Carrie's Relationship Tips
Happy or Holy?
My husband and I just witnessed the graduation of our fourth Abbott child-(at 6’5 he is a man now) and we have only one left in High School. What a joy to see our son graduate leaving a substantial legacy at his school! Our school’s graduation is unique because each student gives a one minute speech thanking their parents as a way to honor them.
- Key thought #1. Honoring our parents helps us understand holiness. I recommend setting up strategic opportunities to help your students honor their parents, and others in authority. Honor requires submission and humility and is efficacious. My belief about educating students in biblical relational truth is to have them do what is good for them even if it is from the outside in because it eventually gets to their heart! Don’t wait for them to “have a heart” to do the right thing as you could be waiting a long time!
As the graduation ceremony went on and each student spoke, it struck me that while so many were thankful for the right things, many were listing their gratitude to their parents for shopping excursions, trips to Disneyland, parents driving them everywhere and my personal favorite “always making my happiness your priority” or other similar comments. The students at this private school are stellar so don’t misunderstand my question, but is making our children happy and fulfilling every shopping, travel, sporting and academic dream of theirs our goal? If so, I must admit to failing my children because while I love them unconditionally and their grades, sports and service are important in our family, my first goal has NOT been to make their happiness, the center of my universe. My heart and passion for raising godly children has been to first help them strive for holiness.
- Key thought #2. If we train the next generation to believe their happiness is most important, then they won’t have successful relationships. What will they do when difficulty or pain happens? Or what happens when they get married and it’s hard? As Gary Thomas writes in his book Sacred Marriage,
"What if God didn't design marriage to be "easier"? What if God had an end in mind that went beyond our happiness, our comfort, and our desire to be infatuated and happy as if the world were a perfect place? What if God designed marriage to make us holy more than to make us happy?"

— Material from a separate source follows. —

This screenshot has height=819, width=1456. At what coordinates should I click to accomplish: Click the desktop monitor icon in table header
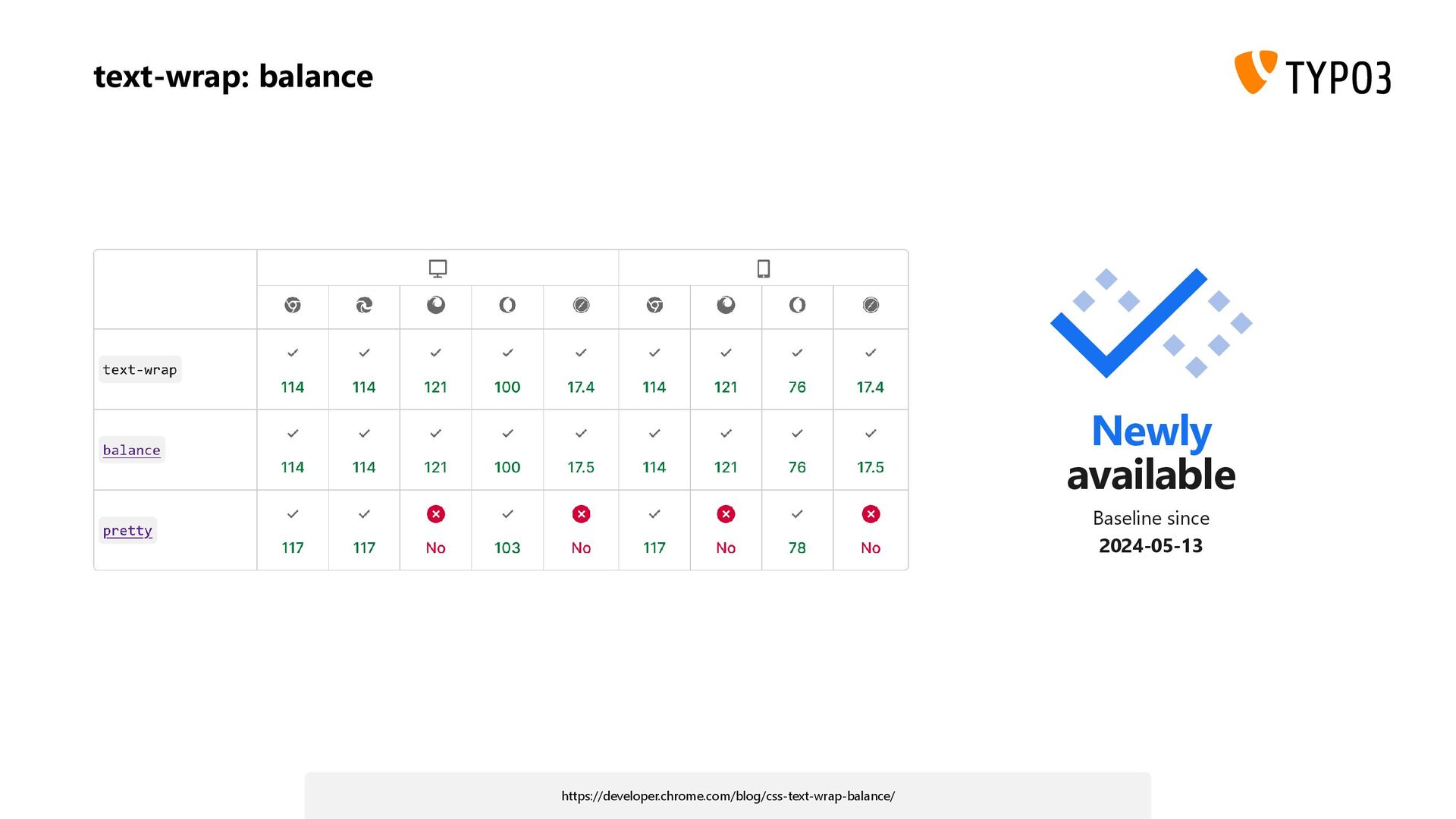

As leaders, teachers, parents and coaches how are you teaching holiness is more important than happiness? I believe this happens every time you consistently model this belief, when you value what God values and when you remind them that pain is not their enemy but an opportunity to “know” God. By the way, in front of 1,300 people, our son said thank you to us at his graduation, and to my delight, the first thing he thanked us for was raising him with the truth. Okay, I cried, but wouldn’t you?